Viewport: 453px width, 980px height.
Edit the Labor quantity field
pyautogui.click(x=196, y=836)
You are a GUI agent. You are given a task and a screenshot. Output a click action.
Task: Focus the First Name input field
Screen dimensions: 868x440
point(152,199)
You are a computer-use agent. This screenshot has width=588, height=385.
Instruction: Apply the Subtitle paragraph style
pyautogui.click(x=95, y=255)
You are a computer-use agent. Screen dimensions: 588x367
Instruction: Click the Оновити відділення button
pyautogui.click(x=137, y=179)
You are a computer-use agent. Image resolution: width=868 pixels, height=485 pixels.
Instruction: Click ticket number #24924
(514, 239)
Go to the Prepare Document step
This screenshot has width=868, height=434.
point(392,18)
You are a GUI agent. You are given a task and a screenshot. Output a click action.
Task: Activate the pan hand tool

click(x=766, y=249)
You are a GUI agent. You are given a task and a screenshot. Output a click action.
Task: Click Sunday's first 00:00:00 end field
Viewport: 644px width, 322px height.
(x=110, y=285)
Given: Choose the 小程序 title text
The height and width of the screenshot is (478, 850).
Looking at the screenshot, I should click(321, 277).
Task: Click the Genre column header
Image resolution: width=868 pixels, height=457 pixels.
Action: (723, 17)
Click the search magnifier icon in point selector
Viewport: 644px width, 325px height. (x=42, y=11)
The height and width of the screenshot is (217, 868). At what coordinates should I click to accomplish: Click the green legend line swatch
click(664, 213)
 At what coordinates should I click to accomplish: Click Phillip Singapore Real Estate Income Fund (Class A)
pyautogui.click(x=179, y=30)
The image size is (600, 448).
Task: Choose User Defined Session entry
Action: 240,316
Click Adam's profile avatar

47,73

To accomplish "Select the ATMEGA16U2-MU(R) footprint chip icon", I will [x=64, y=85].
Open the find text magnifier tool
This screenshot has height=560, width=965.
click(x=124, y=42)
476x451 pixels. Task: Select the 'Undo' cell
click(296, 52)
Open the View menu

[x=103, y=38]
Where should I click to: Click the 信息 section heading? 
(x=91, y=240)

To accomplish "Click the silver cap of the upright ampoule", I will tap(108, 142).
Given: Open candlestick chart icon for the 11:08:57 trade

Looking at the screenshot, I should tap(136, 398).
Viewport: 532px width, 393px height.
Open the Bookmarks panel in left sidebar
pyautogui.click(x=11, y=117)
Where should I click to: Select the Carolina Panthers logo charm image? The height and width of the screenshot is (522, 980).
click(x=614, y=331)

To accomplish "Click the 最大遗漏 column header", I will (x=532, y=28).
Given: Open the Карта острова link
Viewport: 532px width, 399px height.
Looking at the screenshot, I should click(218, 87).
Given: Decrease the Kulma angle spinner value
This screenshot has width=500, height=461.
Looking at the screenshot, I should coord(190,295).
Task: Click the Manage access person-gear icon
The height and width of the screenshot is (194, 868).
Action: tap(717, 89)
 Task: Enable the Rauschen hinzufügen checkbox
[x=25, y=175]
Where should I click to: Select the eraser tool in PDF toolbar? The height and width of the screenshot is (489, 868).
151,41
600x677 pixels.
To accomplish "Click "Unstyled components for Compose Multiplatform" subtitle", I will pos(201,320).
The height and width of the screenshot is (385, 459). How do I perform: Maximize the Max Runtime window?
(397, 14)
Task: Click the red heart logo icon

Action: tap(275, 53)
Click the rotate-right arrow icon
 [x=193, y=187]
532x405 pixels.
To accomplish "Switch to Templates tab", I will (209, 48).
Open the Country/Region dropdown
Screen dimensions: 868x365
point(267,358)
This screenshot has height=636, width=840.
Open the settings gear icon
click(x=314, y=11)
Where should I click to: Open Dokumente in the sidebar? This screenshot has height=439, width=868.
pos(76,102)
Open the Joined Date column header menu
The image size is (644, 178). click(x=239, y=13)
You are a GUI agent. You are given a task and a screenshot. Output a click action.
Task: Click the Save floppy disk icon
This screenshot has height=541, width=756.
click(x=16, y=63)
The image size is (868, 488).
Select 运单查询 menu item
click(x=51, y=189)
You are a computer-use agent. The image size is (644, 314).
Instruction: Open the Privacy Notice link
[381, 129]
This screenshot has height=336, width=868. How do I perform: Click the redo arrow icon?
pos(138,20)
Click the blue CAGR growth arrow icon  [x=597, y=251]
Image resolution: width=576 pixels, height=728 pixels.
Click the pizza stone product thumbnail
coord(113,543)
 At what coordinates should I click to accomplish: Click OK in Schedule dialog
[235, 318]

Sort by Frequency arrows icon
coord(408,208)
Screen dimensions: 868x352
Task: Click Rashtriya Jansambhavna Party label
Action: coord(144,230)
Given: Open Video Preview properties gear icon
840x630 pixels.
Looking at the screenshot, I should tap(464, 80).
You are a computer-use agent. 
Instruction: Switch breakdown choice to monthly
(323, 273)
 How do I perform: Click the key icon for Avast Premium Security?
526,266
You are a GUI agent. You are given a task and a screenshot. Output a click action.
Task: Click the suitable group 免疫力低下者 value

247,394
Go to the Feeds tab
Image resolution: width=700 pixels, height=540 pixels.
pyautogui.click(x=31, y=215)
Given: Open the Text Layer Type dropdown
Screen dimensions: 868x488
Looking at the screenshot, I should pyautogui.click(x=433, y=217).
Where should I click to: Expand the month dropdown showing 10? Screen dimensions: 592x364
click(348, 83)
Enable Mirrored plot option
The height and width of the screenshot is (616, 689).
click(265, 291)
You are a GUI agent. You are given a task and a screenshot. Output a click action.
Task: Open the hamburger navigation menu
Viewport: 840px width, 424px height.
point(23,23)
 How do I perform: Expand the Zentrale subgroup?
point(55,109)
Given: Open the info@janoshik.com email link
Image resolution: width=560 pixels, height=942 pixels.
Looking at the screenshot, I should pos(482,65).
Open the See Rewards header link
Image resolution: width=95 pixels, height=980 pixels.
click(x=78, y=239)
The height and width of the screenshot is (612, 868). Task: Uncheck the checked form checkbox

────────

▶ _PROBLEM STATEMENT_:
Search the records above for the string "computer". Report each line that has it.

▶ _ANSWER FOR THIS EXERCISE_:
You are a computer-use agent. This screenshot has width=588, height=385.
You are a computer-use agent. Screen dimensions: 588x367
You are a computer-use agent. Image resolution: width=868 pixels, height=485 pixels.
You are a computer-use agent. The image size is (644, 314).
You are a computer-use agent. 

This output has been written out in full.